[Work to be completed]: Return every line from the records below that has the word "agent".

[Data extracted from a collection]:
──────
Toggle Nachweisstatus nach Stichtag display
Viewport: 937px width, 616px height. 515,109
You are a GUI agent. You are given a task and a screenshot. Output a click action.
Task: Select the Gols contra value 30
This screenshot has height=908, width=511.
──────
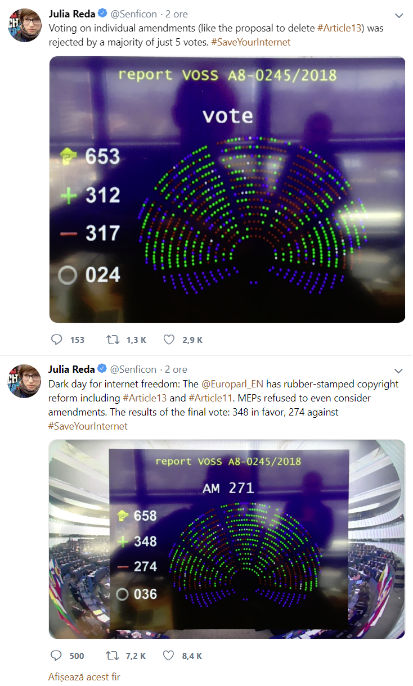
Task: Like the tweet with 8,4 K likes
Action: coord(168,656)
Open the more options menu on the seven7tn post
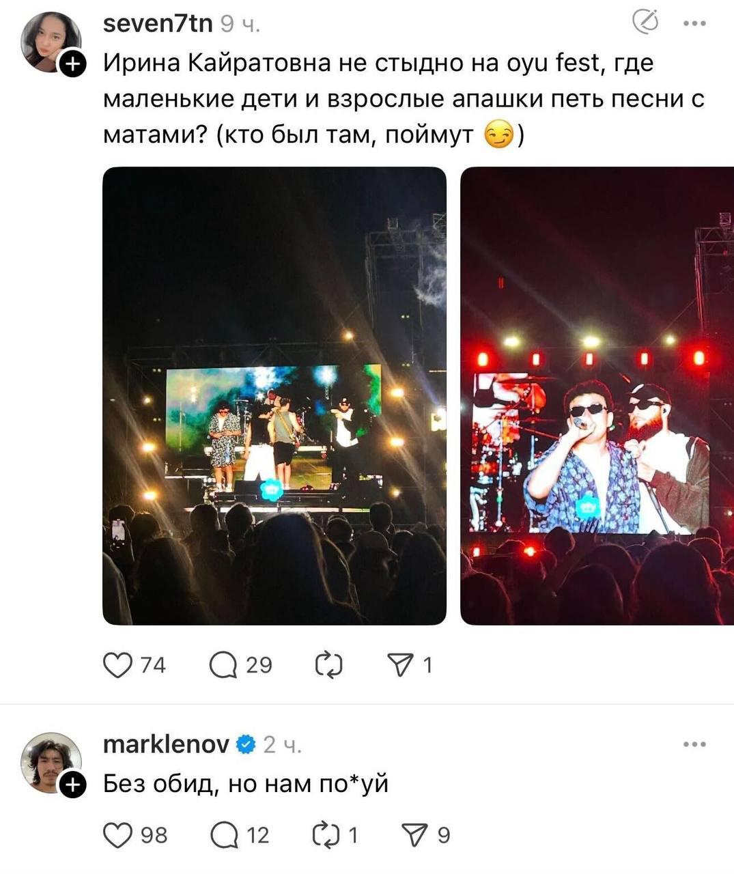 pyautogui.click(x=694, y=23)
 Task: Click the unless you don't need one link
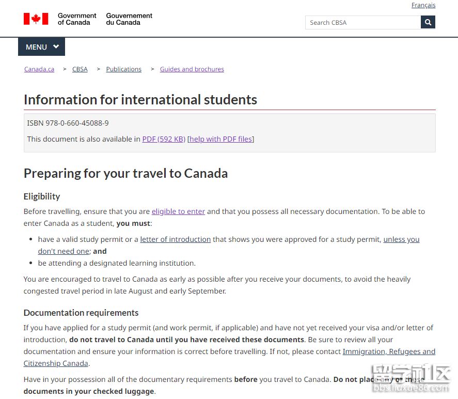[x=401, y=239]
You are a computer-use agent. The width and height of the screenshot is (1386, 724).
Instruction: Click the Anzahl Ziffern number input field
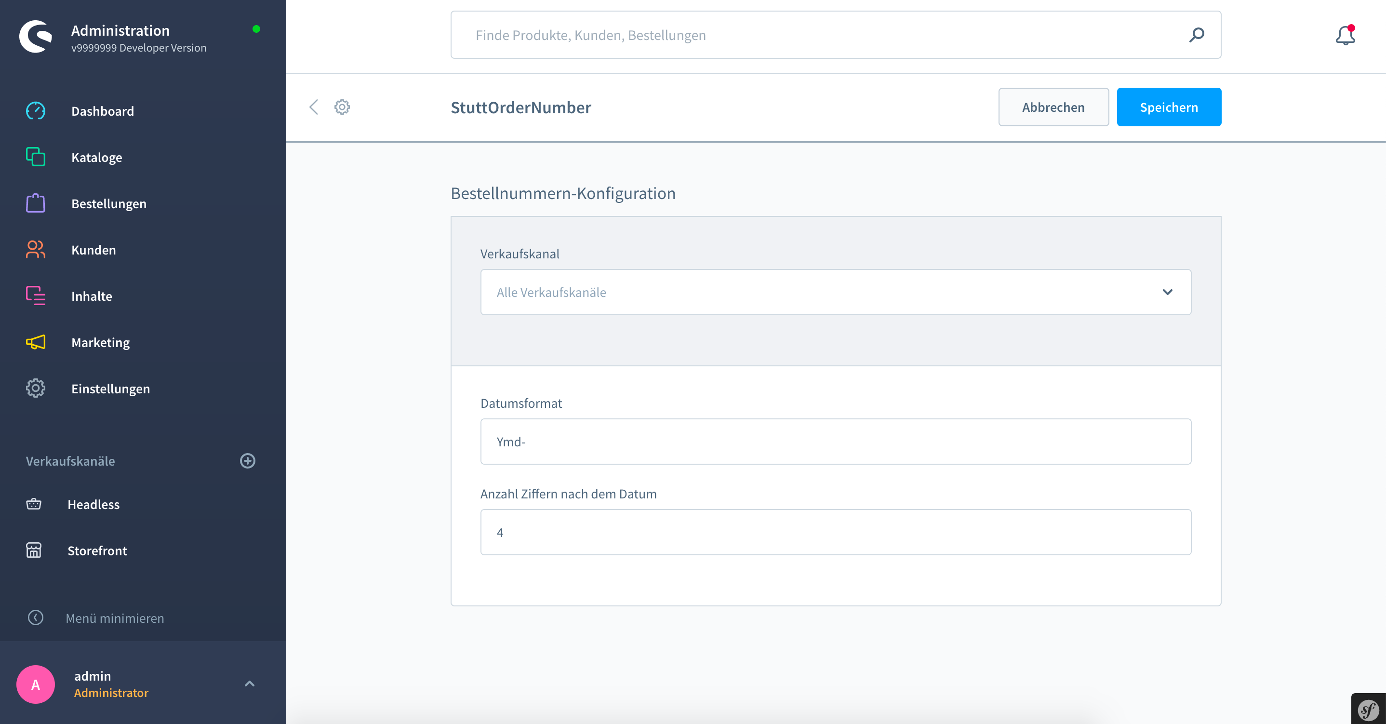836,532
──────
[Exercise answer]:
You are a GUI agent. You are given a task and a screenshot. Output a click action.
You are a computer-use agent. The width and height of the screenshot is (1386, 724).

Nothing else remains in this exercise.